* **Text**:
──────────────────────────────
Wow. And this shopping included many name brand items from Gillette to Dove to Fruit Rollups.
Make no mistake about it. Mary is an experienced, frugal and well-organized shopper. She's been doing it for 30 years. But her method is based on one basic, simple principal -- use common sense. That includes clipping valuable coupons for items that you would buy anyway, shopping on days when the store doubles the value of those coupons, watching store advertisements for items on sale that match your needs and your coupons, and planning your shopping trip ahead of time so you don't buy unnecessary extras.
I knew beforehand that Mary is a no nonsense woman. I first met her and husband David more than 13 years ago when they opened their Once Upon a Time Family Books store in Manchester with about $2,000, of which they used $700 to buy used books. (It lasted about three years.) They also home schooled their five children at the time (they have eight children now) and Mary was soon to have her book, "Home Schooling from Scratch" published byGazelle Publications of Michigan.
Thirteen must be Mary's lucky number. It was13 years earlier that Mary opened a consignment shop, Rainbow's End, that was so successful her sister bought it a year later. And now, 13 years after I met her, Mary has had another book accepted for publication, this one titled "Coupons, Chemo, and Chuckie Cheese." She says it's about saving money, the love story that continued after she cared for David during his battle against oral cancer and the family's annual trip to the pizza restaurant for "vacation."
All I know is that if the book is as successful as Mary's shopping trips, she wouldn't have to worry about ever clipping a coupon again.
──────────────────────────────
* **What is needed**:
Answer these questions from the text about Mary's shopping:
(a) For how many years has Mary been shopping?
(b) With about how much money did Mary and David open their bookstore in Manchester?
(c) What is the title of Mary's book that has been accepted for publication?
The listing that follows was taken from a different source than the text about Mary's shopping.

* **Dataset content**:
──────────────────────────────
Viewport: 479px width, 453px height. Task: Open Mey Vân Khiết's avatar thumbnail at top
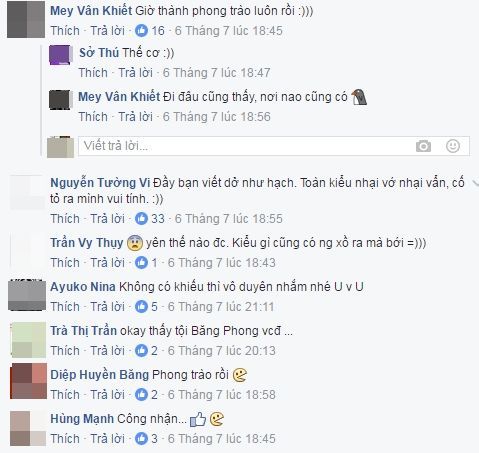(x=26, y=19)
──────────────────────────────
* **Written solution**:
(a) 30 years
(b) About $2,000
(c) "Coupons, Chemo, and Chuckie Cheese"